With his mourning habiliments Septimus Hardon seemed to have cast off the interest the crowd might be supposed to have taken in him; for no one followed the thin shabby man in dusty clothes and battered hat, as he strode on, till abreast of the old inn, where he paused, as if about to enter; but the next moment, shaking his head wearily, he walked on, and was soon past the first mile-stone on his way to the great city.

Volume Two – Chapter Four.
After a Lapse

“Do, sir?” exclaimed old Matt, pausing in his occupation of pulling the string to make a lathen figure throw out arms and legs for the delectation of little Tom, – “do, sir? Why, what I’ve always told you, and you say the parson’s told you, – go in for it, you’ve nothing to lose; so if anything happens, you must win. A year last spring now since I come running in here with that para thinking I’d made your fortune for you, sir; and now – Look there, what you’ve done, you’ve pulled one of his legs off!” – This in a parenthesis to the little boy between his knees. – “And where are you? Certainly, you get on a bit with the writing, sir; but if it was me I couldn’t have settled down without making him prove his words.”

“But, you see,” said Septimus, looking up from his copying, “I’m not clever, I’m not a business man; and what could I do without money for legal advice? It’s a sad life this; and ours is, and always was, a miserable family, and my uncle’s too. Look at him: his children are always away, while Agnes came to us through some love-affair with the assistant, and soon after I came away she disappeared, and has never been heard of since. Did you speak?”

“No,” said Matt, whose face was puckered up, while he had been trying to catch the eye of Lucy, who sat at the window busily preparing some work for a bright new sewing-machine which had lately been supplied to her from the warehouse where she was employed.

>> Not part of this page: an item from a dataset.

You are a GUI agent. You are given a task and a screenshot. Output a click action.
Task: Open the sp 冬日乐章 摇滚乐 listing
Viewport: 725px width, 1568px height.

“He has the money,” continued Septimus, “but that can’t compensate for the loss of his child. Poor Agnes!”

“Don’t speak of her,” exclaimed Mrs Septimus angrily, “she was a very weak, bad woman, and – ”

“Hush!” said Septimus sternly, “we are all weak; and who made us judges?”

Mrs Septimus fidgeted about in her easy-chair, looking nettled and angry as she sat near the window, while with flushed cheek Lucy bent lower and lower over her work, once only catching Matt’s eye, when the old man looked so alarmingly mysterious that the flush upon her face deepened, and she rose and left the room.

“You see, sir,” said Matt, continuing a conversation that had evidently been broken off, “it’s been let go by so long now, when steps ought to have been taken at once. No offence meant – you won’t be put out if I speak plain?”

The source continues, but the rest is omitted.